Their paper focused on developing models to study how the SOD1 gene, which is associated with ALS, affects neurons and their degeneration. The findings contest the commonly accepted idea that all neurons affected by ALS degenerate in the same way, according to Saba Baskoylu, the lead author of the project. Previous worm models were not able to examine how this single gene affects the nervous system of C. elegans, a species of roundworm, she said.
For the past six years, a team of researchers led by Anne Hart, professor of neuroscience, has been developing C. elegans models to study neurodegeneration caused by ALS. “Why use worms? Because they are much less expensive to work with than cell or larger animal models — and neuron(s) act pretty much the same way in all animals,” Hart wrote in an email to The Herald. The worm models are also much faster and simpler to use than those of other organisms, she added.
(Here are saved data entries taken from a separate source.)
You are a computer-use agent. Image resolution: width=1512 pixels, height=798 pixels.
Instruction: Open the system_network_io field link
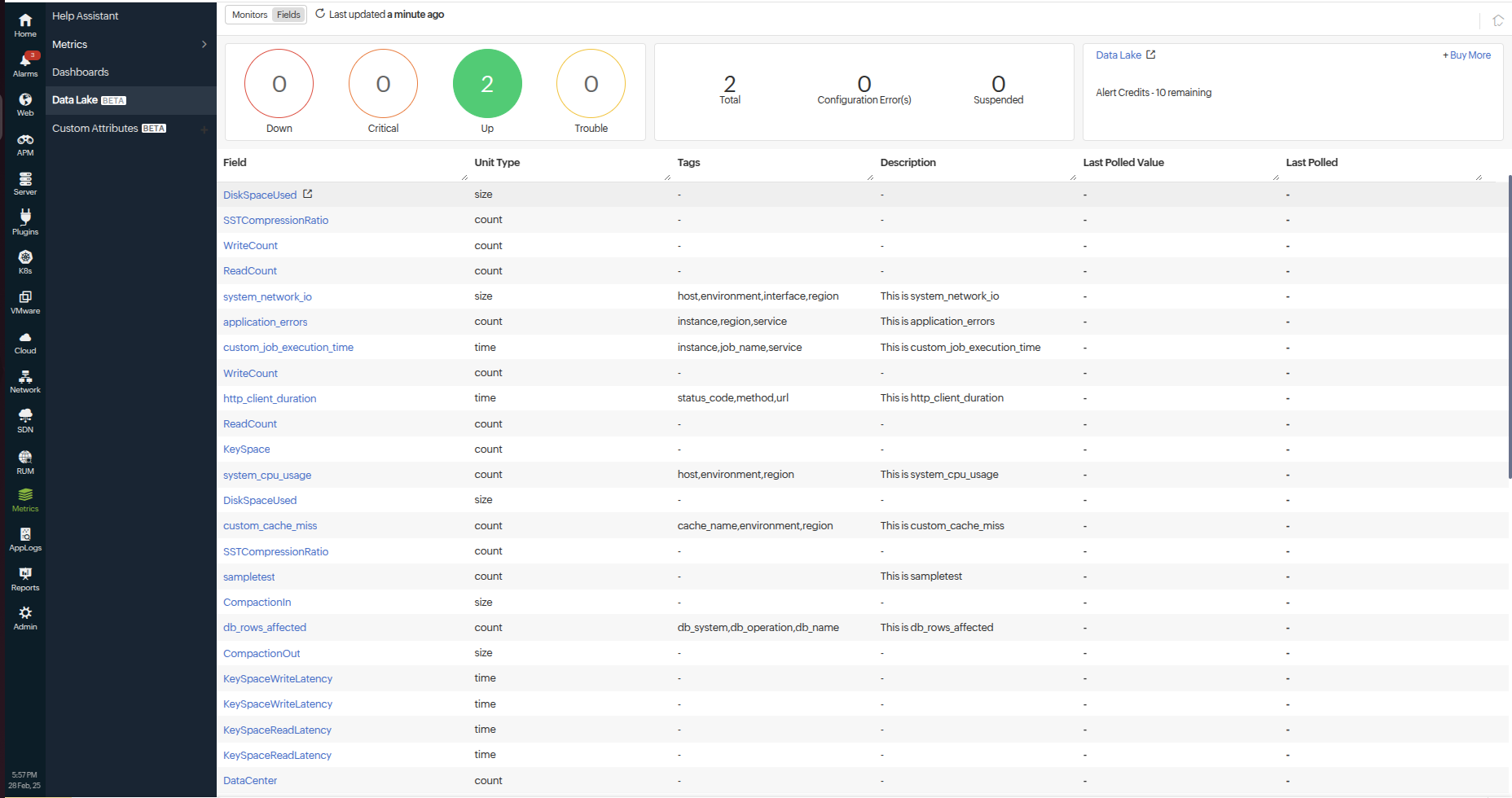coord(267,297)
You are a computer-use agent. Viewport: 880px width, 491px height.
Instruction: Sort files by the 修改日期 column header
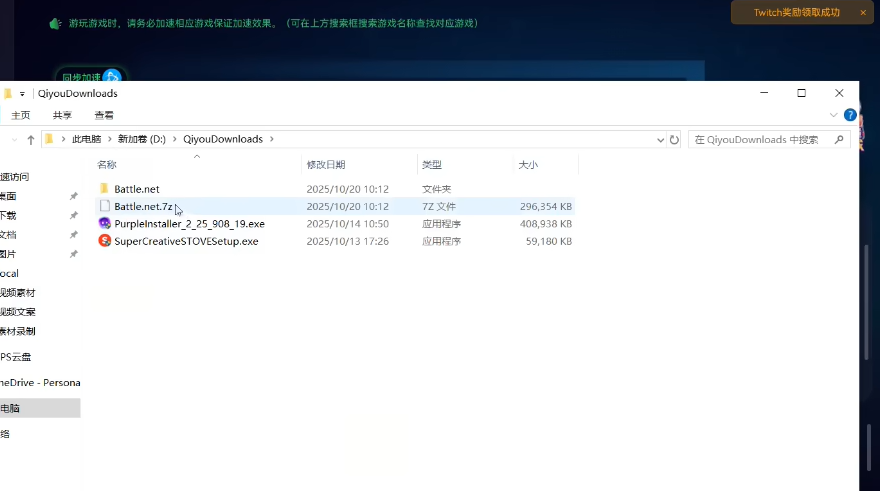pos(326,164)
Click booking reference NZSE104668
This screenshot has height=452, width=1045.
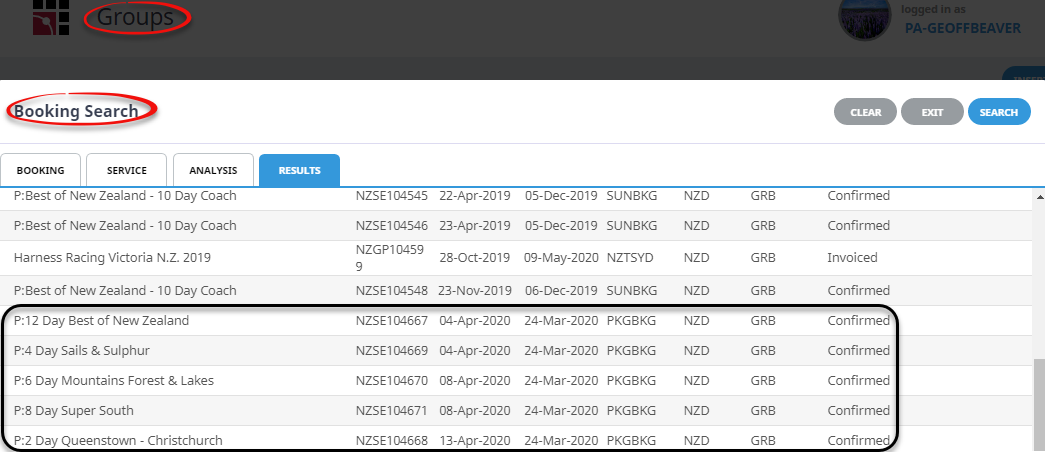coord(391,441)
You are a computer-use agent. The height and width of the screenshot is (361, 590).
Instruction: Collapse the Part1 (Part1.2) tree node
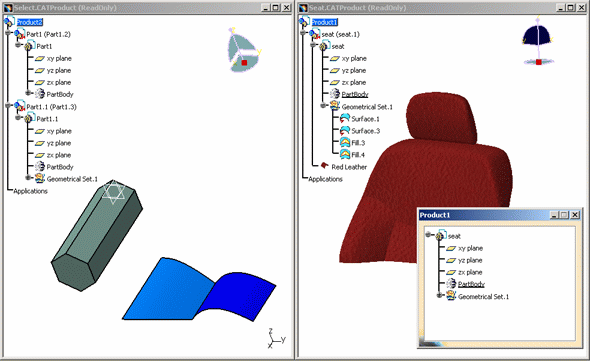pyautogui.click(x=8, y=33)
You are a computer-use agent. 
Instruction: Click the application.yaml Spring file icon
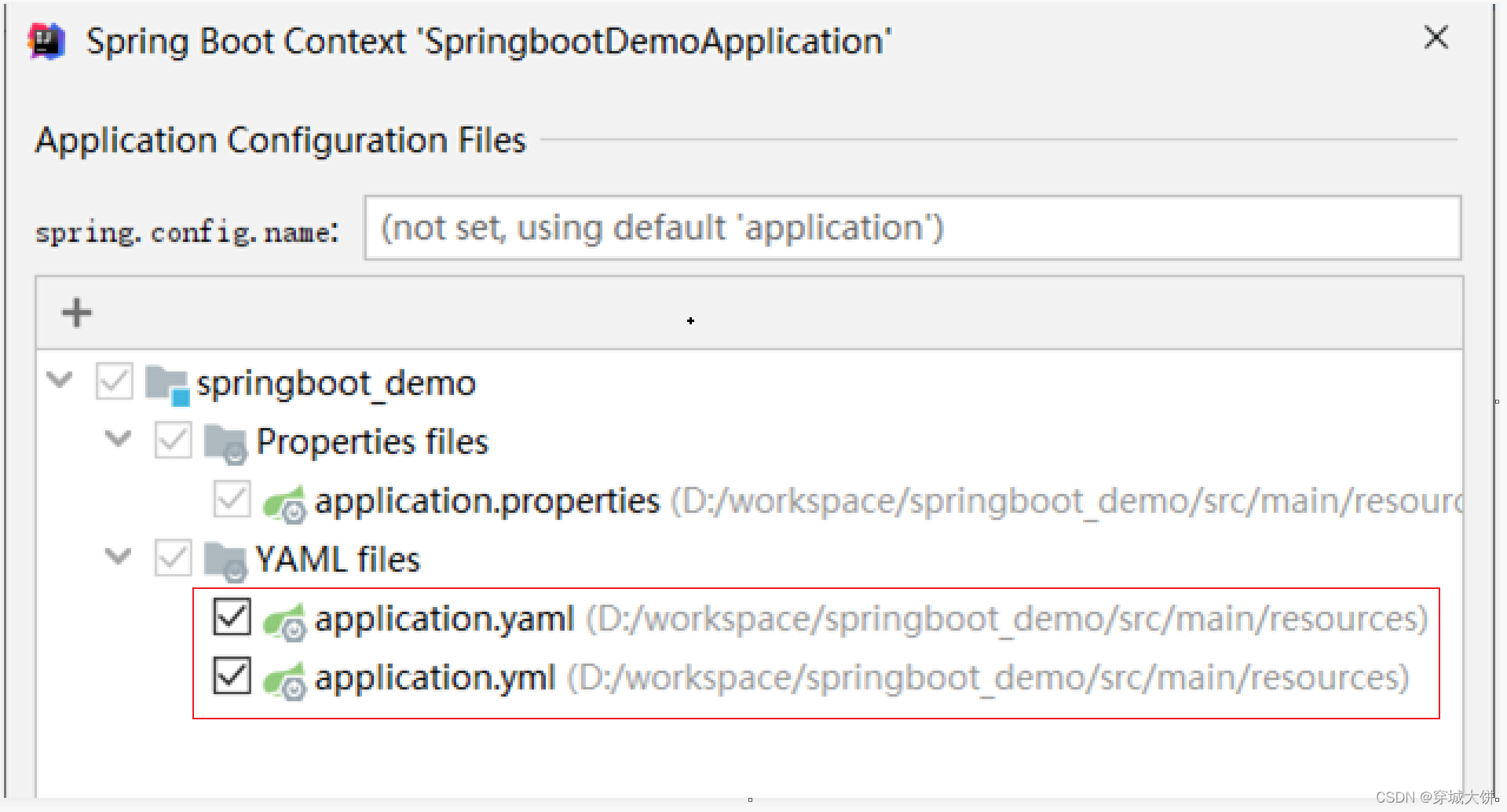pyautogui.click(x=283, y=620)
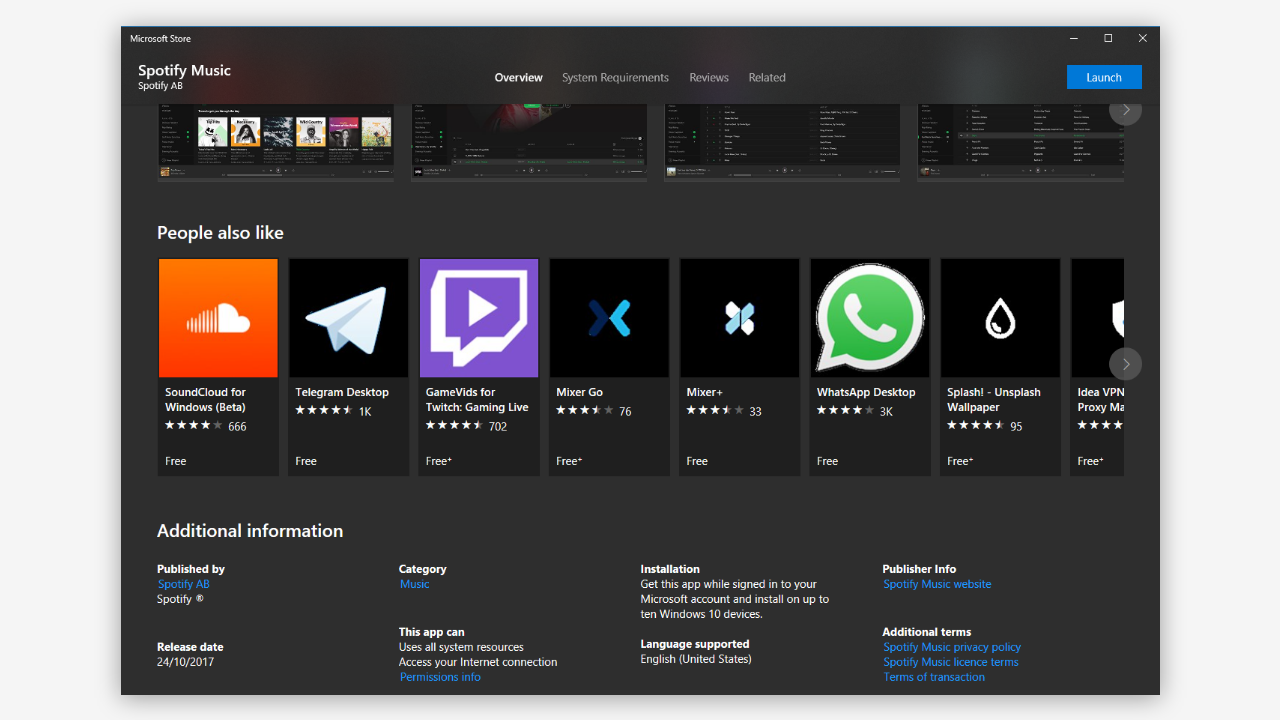Viewport: 1280px width, 720px height.
Task: Open the System Requirements tab
Action: [615, 77]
The project began with the goal of developing more accurate C. elegans models to study ALS progression but led to the discovery that neurons undergo different pathways of degeneration. “Our aim was to create a model in C. elegans that could shed light on why specific neurons die in ALS — and to more accurately represent the human disease in a small invertebrate model,” Hart said.
Using a genetic engineering technique to modify the SOD1 gene, the researchers were able to create animal models to study the disease in a simpler organism, Baskoylu said.
The researchers labeled the worm’s neurons with fluorescence and used the visible color to detect the presence of specific neurons, looking for signs of degeneration. “When we first generated (the modified worms), they looked quite okay, and we didn’t see any of these defects … until we exposed the animals to stress,” which led to neurodegeneration, Baskoylu said.
One of the study’s key findings provides evidence that the two different types of neurons affected by ALS — glutamatergic and cholinergic neurons — might decay through different mechanisms, Baskoylu said. When the naturally-occurring, unaltered gene was put back into the glutamatergic neurons, the neurodegeneration stopped and the cells were “rescued,” but when this gene was put back into the cholinergic neurons, the damage could not be stopped.
In the future, new projects could look at ways to combat this degeneration, Baskoylu said. “Now that we have neurodegeneration in these two types of neurons, we can attempt to rescue these degeneration defects,” she said.
These “models for ALS — and other diseases — will provide unique insights into why neurons die and help us find ways to stop this. We are working with our collaborators at Brown and elsewhere to harness these models to understand this devastating, incurable disease,” Hart wrote.
The study succeeded at developing a simple system to study ALS and was “a very well done, impressive piece of work,” said Kenneth Fischbeck, a neurologist at the National Institutes of Health.
“It’s surprising that the loss and gain (of gene function) work on different neurotransmitter systems separately. That’s new to me, and I think maybe to the field,” he said. This research could be helpful for the development of new ALS treatments by potentially using the worms to test out new therapies, he noted.